AGRAVO DE INSTRUMENTO EM RECURSO DE REVISTA - TURNOS ININTERRUPTOS DE REVEZAMENTO - HORISTA - COMPENSAÇÃO - DIVISOR - MINUTOS RESIDUAIS - PERICULOSIDADE E REFLEXOS - HONORÁRIOS ADVOCATÍCIOS. A pretensão recursal que pressuponha a reanálise das provas é vedada pela Súmula 126/TST. Assim, se restou descaracterizada a compensação de jornada prevista em acordo coletivo, a aplicação da Súmula 360/TST atrai a incidência do § 4º do art. 896 da CLT no tema dos turnos. O mesmo se diga quanto aos minutos residuais e a Súmula 366/TST. Também no tocante à condição de horista, inviável o seguimento da revista, haja vista a OJ 275 da SBDI-1 (Súmula 333/TST). A adoção do divisor 180 é conseqüência lógica do reconhecimento da jornada de seis horas e a divergência ofertada não observou as exigências da alínea "a" do art. 896 da CLT. A condenação no pagamento do adicional de periculosidade resultou da prova, que não pode ser revalorizada (Súmula 126/TST).Também não se pode vislumbrar contrariedade à Súmula 191/TST porque ela se restringe à composição da base de cálculo do adicional de periculosidade, nada estipulando acerca de reflexos.

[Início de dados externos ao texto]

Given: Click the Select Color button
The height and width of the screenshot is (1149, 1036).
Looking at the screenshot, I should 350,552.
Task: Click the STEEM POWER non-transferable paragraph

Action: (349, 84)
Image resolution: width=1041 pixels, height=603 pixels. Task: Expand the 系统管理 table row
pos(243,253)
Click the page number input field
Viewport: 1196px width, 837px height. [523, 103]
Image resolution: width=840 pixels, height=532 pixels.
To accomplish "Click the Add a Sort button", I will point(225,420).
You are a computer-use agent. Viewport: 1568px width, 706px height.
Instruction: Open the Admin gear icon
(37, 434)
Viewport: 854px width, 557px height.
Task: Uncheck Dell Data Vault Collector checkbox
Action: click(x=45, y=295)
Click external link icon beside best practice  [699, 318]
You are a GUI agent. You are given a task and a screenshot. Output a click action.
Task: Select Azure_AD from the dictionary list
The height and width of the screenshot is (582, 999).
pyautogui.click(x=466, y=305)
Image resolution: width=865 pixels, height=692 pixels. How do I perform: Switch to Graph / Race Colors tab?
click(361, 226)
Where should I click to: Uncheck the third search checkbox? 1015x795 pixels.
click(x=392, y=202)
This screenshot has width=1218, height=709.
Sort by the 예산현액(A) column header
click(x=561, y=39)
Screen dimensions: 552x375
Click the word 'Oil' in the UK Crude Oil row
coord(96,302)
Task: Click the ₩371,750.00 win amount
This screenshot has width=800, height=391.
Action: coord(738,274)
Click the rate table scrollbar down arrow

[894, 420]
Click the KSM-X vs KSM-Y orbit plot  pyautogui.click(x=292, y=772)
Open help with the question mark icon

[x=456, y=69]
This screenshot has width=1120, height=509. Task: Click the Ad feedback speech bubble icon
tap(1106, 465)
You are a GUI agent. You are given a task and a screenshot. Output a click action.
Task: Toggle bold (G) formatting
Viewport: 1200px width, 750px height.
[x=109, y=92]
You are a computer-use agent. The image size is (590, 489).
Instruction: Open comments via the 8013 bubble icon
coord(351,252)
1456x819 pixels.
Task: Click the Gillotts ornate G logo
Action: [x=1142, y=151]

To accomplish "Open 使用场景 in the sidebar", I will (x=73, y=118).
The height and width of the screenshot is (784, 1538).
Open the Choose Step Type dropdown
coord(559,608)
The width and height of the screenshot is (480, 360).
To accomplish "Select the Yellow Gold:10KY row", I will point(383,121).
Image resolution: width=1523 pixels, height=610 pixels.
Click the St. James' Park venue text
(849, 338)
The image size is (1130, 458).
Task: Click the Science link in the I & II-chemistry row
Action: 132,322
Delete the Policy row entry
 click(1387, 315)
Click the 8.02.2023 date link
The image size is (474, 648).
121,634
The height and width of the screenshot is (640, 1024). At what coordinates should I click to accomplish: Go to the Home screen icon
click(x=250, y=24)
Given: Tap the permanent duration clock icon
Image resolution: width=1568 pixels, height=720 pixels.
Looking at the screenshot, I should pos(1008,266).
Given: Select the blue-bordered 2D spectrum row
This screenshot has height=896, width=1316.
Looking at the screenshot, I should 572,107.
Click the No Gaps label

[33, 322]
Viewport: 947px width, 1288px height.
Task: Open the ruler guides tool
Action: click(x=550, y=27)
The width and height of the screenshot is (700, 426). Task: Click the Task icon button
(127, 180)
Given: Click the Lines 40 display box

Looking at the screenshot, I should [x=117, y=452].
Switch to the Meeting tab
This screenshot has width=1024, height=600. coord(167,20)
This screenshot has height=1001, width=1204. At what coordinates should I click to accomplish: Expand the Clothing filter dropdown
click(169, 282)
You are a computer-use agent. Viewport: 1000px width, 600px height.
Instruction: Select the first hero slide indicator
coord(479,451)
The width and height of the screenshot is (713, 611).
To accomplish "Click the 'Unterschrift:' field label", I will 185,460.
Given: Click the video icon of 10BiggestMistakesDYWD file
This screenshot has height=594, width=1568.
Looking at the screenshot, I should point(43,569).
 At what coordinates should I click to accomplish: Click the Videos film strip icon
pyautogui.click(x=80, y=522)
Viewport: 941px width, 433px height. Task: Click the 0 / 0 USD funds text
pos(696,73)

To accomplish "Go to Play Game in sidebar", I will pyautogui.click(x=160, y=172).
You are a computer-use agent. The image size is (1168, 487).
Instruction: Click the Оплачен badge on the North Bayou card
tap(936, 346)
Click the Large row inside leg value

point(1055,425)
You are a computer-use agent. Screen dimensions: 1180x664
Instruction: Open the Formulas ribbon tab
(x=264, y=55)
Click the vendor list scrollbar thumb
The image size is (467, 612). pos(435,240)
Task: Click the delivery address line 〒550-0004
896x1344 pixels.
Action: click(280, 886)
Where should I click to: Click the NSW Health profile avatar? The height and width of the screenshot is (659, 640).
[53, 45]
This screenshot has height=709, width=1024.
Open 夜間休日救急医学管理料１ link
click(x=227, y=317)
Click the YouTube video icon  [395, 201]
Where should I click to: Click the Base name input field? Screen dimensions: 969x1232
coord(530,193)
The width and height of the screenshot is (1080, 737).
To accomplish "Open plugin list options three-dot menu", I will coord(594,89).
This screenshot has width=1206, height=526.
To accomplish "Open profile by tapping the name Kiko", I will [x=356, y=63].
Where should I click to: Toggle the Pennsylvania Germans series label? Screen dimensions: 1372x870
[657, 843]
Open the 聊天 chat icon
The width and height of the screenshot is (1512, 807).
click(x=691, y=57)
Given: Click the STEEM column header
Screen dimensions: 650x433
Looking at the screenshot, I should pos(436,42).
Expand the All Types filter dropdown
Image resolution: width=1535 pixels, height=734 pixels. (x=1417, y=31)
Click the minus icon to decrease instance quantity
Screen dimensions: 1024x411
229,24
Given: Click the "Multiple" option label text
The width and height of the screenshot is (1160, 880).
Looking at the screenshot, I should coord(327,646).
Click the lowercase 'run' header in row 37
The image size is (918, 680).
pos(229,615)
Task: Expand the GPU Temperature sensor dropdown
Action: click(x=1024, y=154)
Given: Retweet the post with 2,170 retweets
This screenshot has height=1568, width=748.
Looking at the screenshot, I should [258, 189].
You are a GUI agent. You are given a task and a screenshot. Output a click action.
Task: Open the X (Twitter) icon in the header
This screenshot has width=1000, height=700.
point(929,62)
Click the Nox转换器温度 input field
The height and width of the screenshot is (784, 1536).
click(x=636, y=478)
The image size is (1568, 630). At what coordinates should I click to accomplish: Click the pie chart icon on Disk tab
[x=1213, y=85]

Ademais a decisão está em sintonia com a Súmula 132, I, do TST. Relativamente aos honorários advocatícios, não se verifica no acórdão regional, que decidiu com apoio nas Súmulas 219 e 329 do TST, a apontada violação direta e literal do art. 5°, LXXIV, da Constituição Federal Agravo a que se nega provimento.

Tribunal TST
Processo AIRR - 318/2002-026-03-00
Fonte DJ - 15/09/2006
Tópicos agravo de instrumento em recurso de revista, turnos ininterruptos de revezamento, horista.